Appeal from the Superior Court of the District of Columbia. (CA-9439-01). (Hon. A. Franklin Burgess, Jr., Trial Judge).

Before Terry, Farrell, and Reid, Associate Judges.

The opinion of the court was delivered by: Farrell, Associate Judge

Argued January 6, 2005

This appeal from a grant of summary judgment to appellee Brethren Mutual Insurance Company (Brethren) asks us to decide whether an insurance policy provision extending coverage to "hired autos" applies to the motor vehicle at issue in this case. The parties agree that the question is one of Maryland law. We conclude, as did the trial judge, that the vehicle was not a hired auto within the meaning of the policy, because to meet that definition Maryland would require the exercise of control over the vehicle by the named insured that is absent in this case. We therefore affirm.*fn1


Ronald Harris owned an unincorporated District of Columbia-based business known as Harris Transportation, which regularly transported players to bingo parlors such as Bingo World, located in Maryland and owned by Arundel Amusements, Inc. Earl Johnson was a driver for Harris; he was paid in cash for each night's work. The parties agree that Harris' relationship to Bingo World was that of an independent contractor. By oral agreement of the parties, Bingo World paid Harris fifteen dollars per person for each bingo player he brought to Bingo World. The trial judge's description of the relationship is undisputed:

Arundel [Bingo World] did not know, on any given day, whether or not Harris, or his driver, would appear with customers, or how many customers would be in the van when Harris' van did appear. Arundel exercised no control over what vehicle Harris chose to use, when he would use it, how he would use it and maintain it, what routes he would take, who his drivers would be, and whether he picked up customers or not.

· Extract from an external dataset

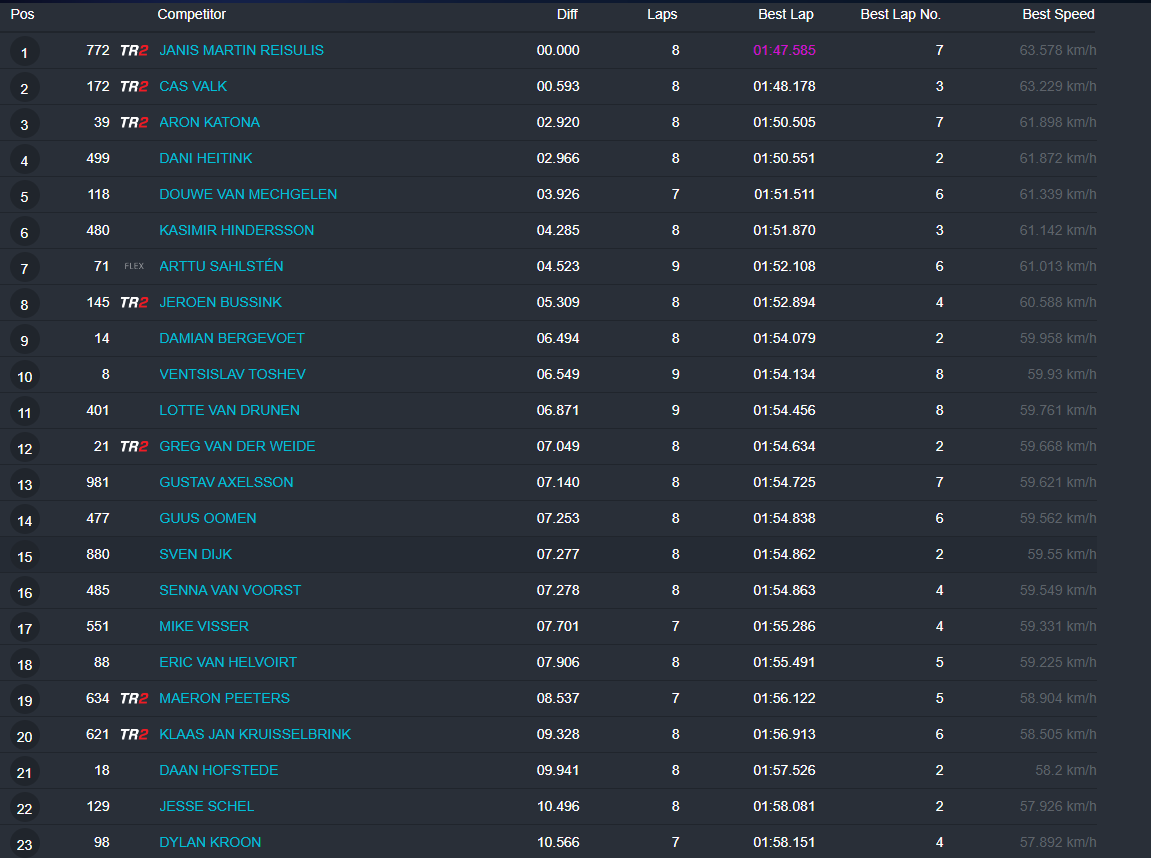Select TR2 badge beside Greg van der Weide

pos(133,447)
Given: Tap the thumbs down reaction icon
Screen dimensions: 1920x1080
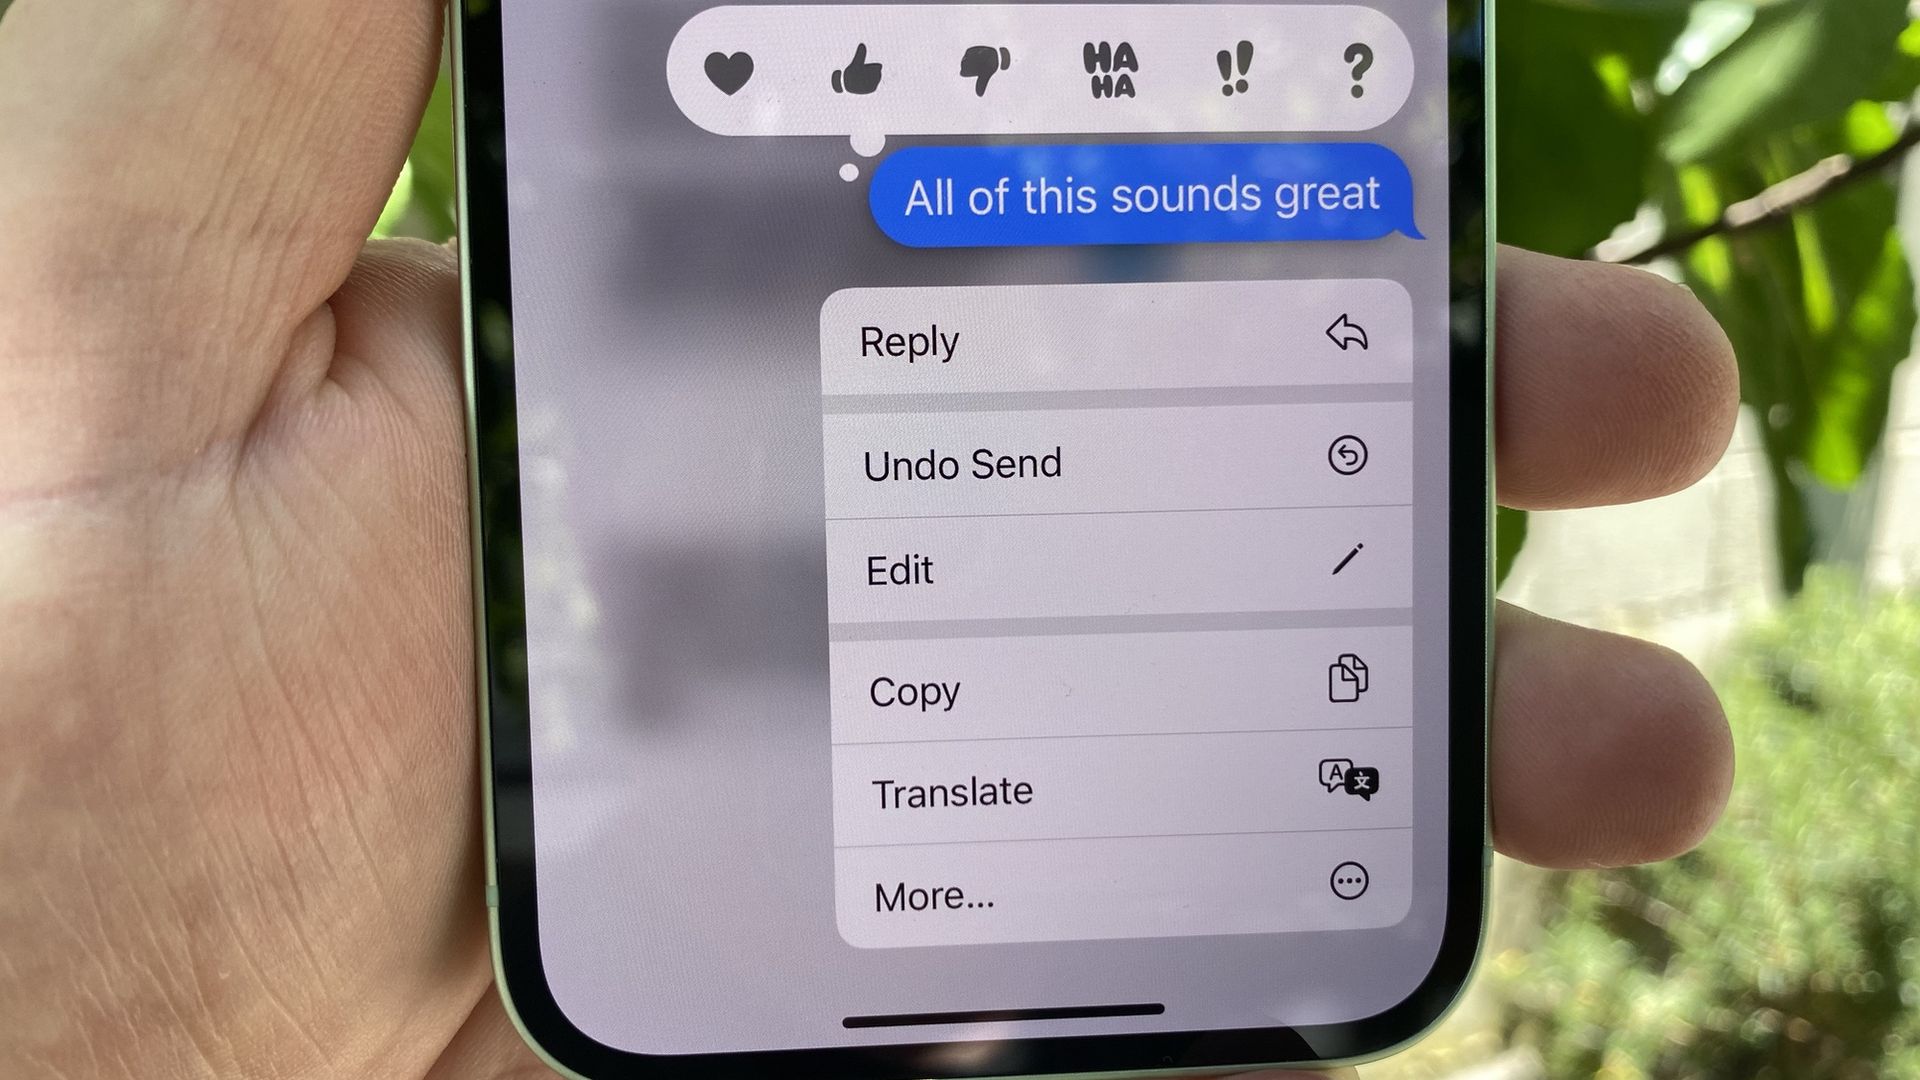Looking at the screenshot, I should (x=982, y=73).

On the night of July 23, 1998, Johnson was transporting Marie Washington and others home from Bingo World when the van was struck broadside by another vehicle driven by Delonta St. John in the District of Columbia. Washington ultimately died from injuries received in the accident. Appellant Delois Holmes, the personal representative of her estate, subsequently was awarded damages following a personal injury suit against Harris, Johnson, and St. John, but a sizeable portion of the award remained unpaid because of limitations in the insurance coverage of those defendants. At the time of the accident, Bingo World was insured under a commercial policy underwritten and issued by appellee Brethren, a company licensed to write insurance in Maryland. Holmes and others therefore filed the present complaint in Superior Court for a declaratory judgment, asking the court to "determine insurance coverage and the rights, duties, and obligations of Brethren under the terms and conditions of [its] Policy [with Bingo World]," specifically whether the "hired autos" provision of the policy extended coverage to the van operated by Harris' driver. From the trial court's adverse answer to that question, Holmes noted this appeal.


"Hired auto" provisions appear in many commercial insurance policies. Some define the term "hired auto" expressly, often as an automobile (or similar vehicle) "used under contract in behalf of" the named insured. See, e.g., Sprow v. Hartford Ins. Co., 594 F.2d 418, 422 (5th Cir. 1979); Kelly v. Phoenix Assurance Co. of N.Y., 225 F. Supp. 562, 565 (D. Md. 1964). Other policies, such as the one at issue in this case, do not define the term. The policy issued by Brethren required it to pay, among other things, all sums that Bingo World was obligated to pay as damages "caused by an 'accident' and resulting from the ownership, maintenance or use of a covered 'auto.'" "Covered autos," in turn, embraced (as relevant here) "hired autos only," in particular "those 'autos' you [the named insured] lease, hire, rent or borrow." In answer to the question "Who is an Insured?," the term "hire" appears once more in the policy. An "insured" includes, as relevant here, the named insured or "[a]nyone else while using with your permission a covered 'auto' you own, hire, or borrow."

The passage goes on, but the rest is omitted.